TSSsegmentDescriptor(busy) := 1;
(* Locked read-modify-write operation on the entire descriptor when setting busy flag *)

In the future, we could also use the interior mutability of our GDT structure to add a method like:

/// Like `GlobalDescriptorTable::append()` except that it uses a shared reference.
#[inline]
pub fn append_atomic(&self, entry: Descriptor) -> SegmentSelector {
   // Atomically update the length and write the entry/entries 
}

which would allow for a GDT to be a normal static item, and eliminate some uses of lazy_static!.

Finally, I also added some tests to make sure that load_tss changing the TSS entry is actually observable.

phil-opp commented 2 years ago

Also, using an atomic, shared, static type better reflects how the processor uses the GDT. It's almost always read-only, can be shared between cores

I don't see any problems sharing the code/data segments, but sharing the same TSS can lead to problems, right? How would we avoid that? Add multiple TSS entries to the same TSS?

Freax13 commented 2 years ago

Also, using an atomic, shared, static type better reflects how the processor uses the GDT. It's almost always read-only, can be shared between cores

I don't see any problems sharing the code/data segments, but sharing the same TSS can lead to problems, right? How would we avoid that? Add multiple TSS entries to the same TSS?
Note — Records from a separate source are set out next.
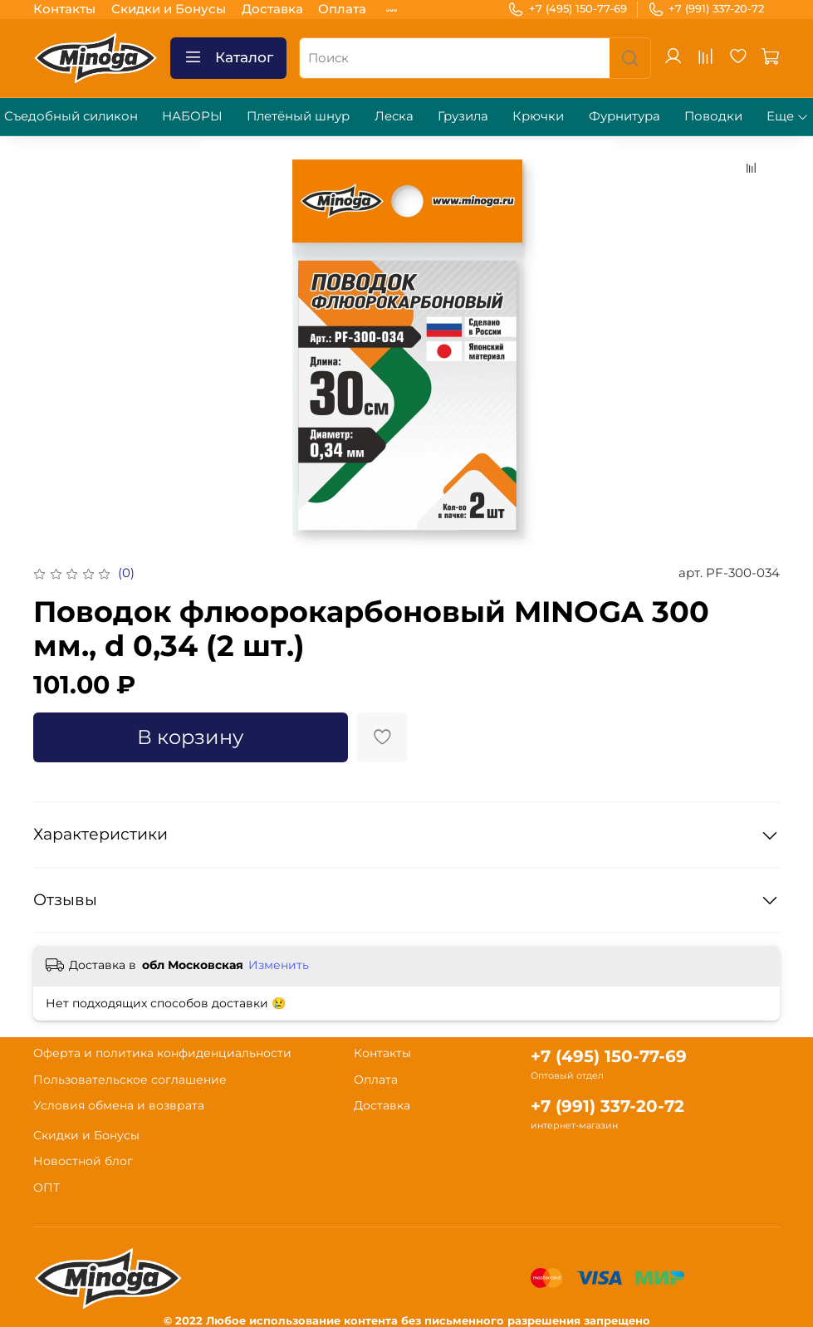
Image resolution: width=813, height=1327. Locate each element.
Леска (394, 116)
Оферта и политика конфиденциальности (162, 1053)
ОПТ (46, 1187)
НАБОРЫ (192, 116)
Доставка (272, 9)
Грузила (463, 116)
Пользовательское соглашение (130, 1079)
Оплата (342, 9)
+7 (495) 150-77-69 (567, 9)
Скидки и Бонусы (168, 9)
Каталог (228, 57)
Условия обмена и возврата (118, 1105)
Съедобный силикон (71, 116)
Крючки (538, 116)
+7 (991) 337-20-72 (706, 9)
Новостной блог (83, 1161)
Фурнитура (624, 116)
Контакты (64, 9)
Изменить (278, 964)
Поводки (713, 116)
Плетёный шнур (298, 116)
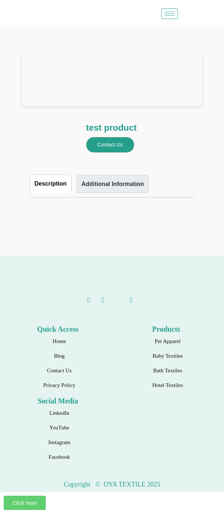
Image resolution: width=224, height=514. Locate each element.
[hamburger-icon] (169, 13)
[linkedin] (81, 300)
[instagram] (109, 300)
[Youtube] (95, 300)
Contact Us (110, 145)
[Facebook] (123, 300)
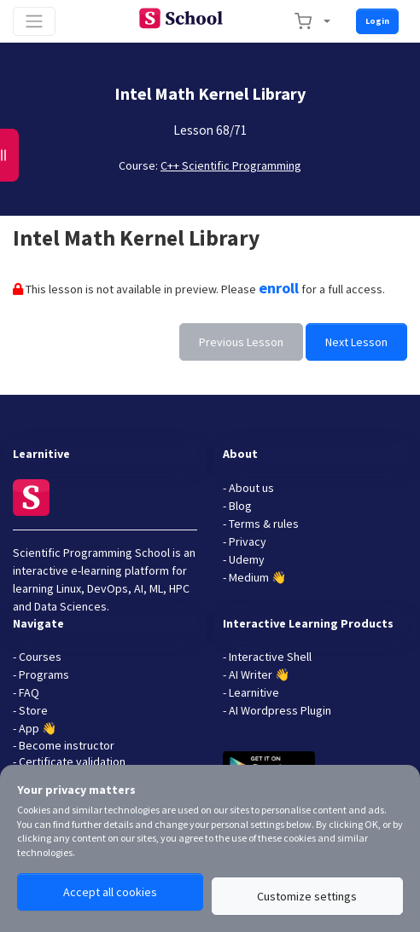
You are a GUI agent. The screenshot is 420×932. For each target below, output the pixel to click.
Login (377, 20)
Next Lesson (356, 342)
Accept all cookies (110, 892)
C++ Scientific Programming (230, 165)
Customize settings (307, 896)
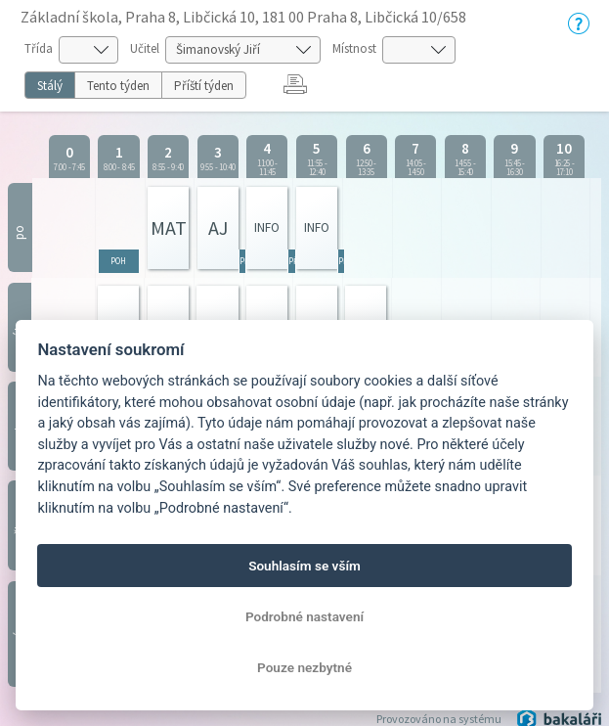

Sharing a TSS is still not possible because the CPU marks the TSS descriptor as busy. Attempting to load a busy TSS descriptor will cause a general protection fault. If we really wanted to share a GDT between cores, we'd have to use multiple TSS descriptors.

josephlr commented 2 years ago

The code changes look good to me, I just think that we need some additional docs about sharing a GDT between cores (i.e. what is allowed and what not).

So this roughly what I added in #366. Those additional docs make it clear that load_tss can only be called exactly once for each SegmentSelector. It also documents that users shouldn't use tss_segment to create multiple descriptors pointing to the same TSS.

I think @Freax13's answer mostly explains why it wouldn't be possible (without nasty unsafe code) for users to share TSS Descriptors between cores. Of course there's nothing stopping them from sharing the same TSS (though multiple descriptors) between cores. While this is silly, as the TSS usually contains stack pointers which "should" be per-core. The processor lets you do it and it's not inherently unsound. So I think our documentation is enough there.

phil-opp commented 2 years ago

Thanks a lot for clarifying! I missed #366, looks very good!